Nas últimas semanas a minha ansiedade atingiu recordes nunca antes vistos. Tenho um bebé que dorme razoavelmente bem mas eu não consigo descansar, tenho insónias intermináveis e que, ao fim de algumas semanas, me fizeram chegar ao limite do cansaço, ao limite da fadiga física e mental. Levanto-me de manhã e só consigo chorar de frustração por mais uma noite mal dormida. Choro pela falta de paciência e pela falta de força anímica para dar atenção ao meu bebé. Choro pela incapacidade total de trabalhar e funcionar nos mínimos olímpicos.
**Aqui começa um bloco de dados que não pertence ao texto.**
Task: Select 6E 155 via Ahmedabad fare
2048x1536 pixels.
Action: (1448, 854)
Sinto-me a pior mãe, a pior colega de trabalho, a pior mulher. Não estou a dar conta de nenhum recado, sinto-me um concorrente daqueles programas de sobrevivência no meio selvagem no 12° dia de desafio, quando o objectivo é só sobreviver a próxima hora.
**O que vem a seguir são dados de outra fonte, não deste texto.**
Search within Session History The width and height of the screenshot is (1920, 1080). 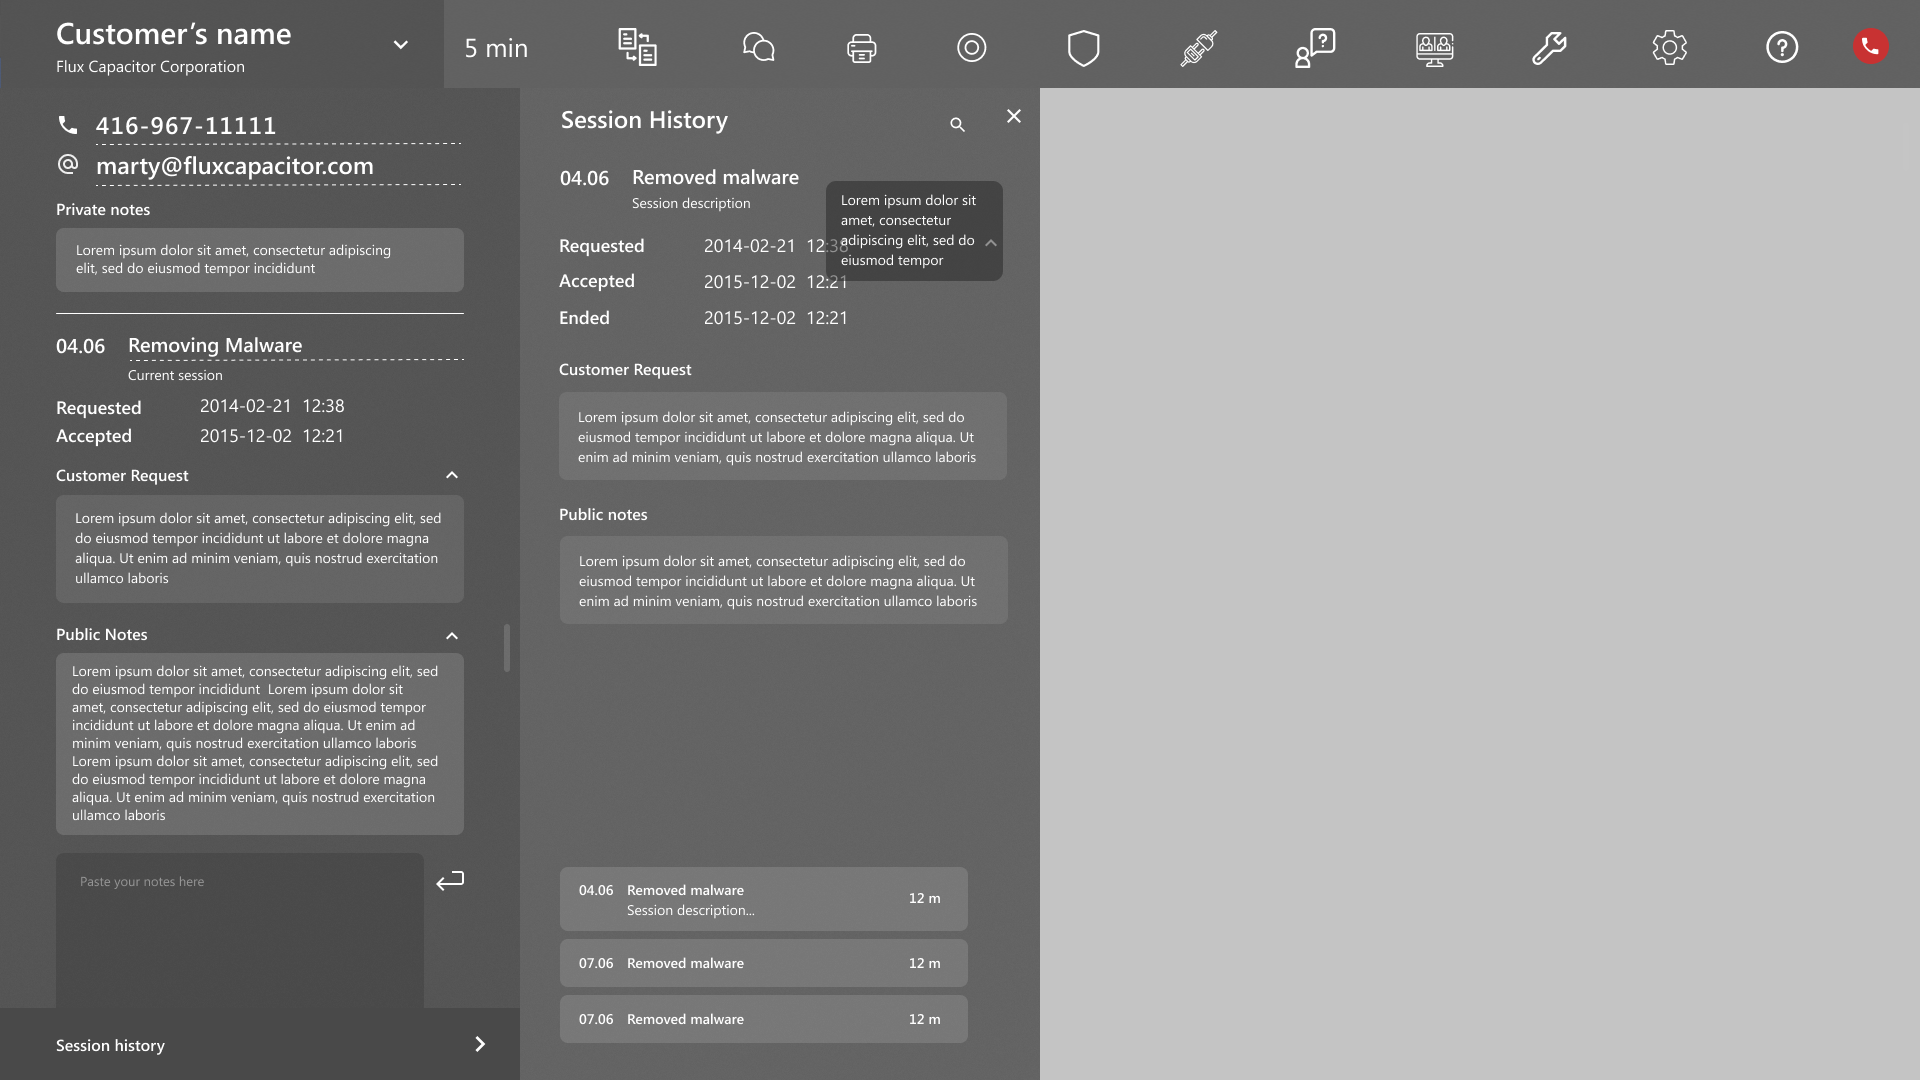(957, 125)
Preciso das minhas pessoas. Preciso de mim com as minhas pessoas.

Nota de rodapé:

Vivo fora de Portugal num país cinzento e sem sol, onde neste momento fica de noite às 5 da tarde. Saudade é o meu nome do meio, um estado constante a que, ao fim de 6 anos, ainda não me habituei. As minhas pessoas estão todas longe, não dá para ir ali “beber só um cafézinho”, e os avós não estão aqui ao lado para aliviar a carga. Tenho bons amigos por perto mas não é o mesmo que poder expressar-me na minha língua materna. Há sempre qualquer coisa que fica por sentir noutra língua.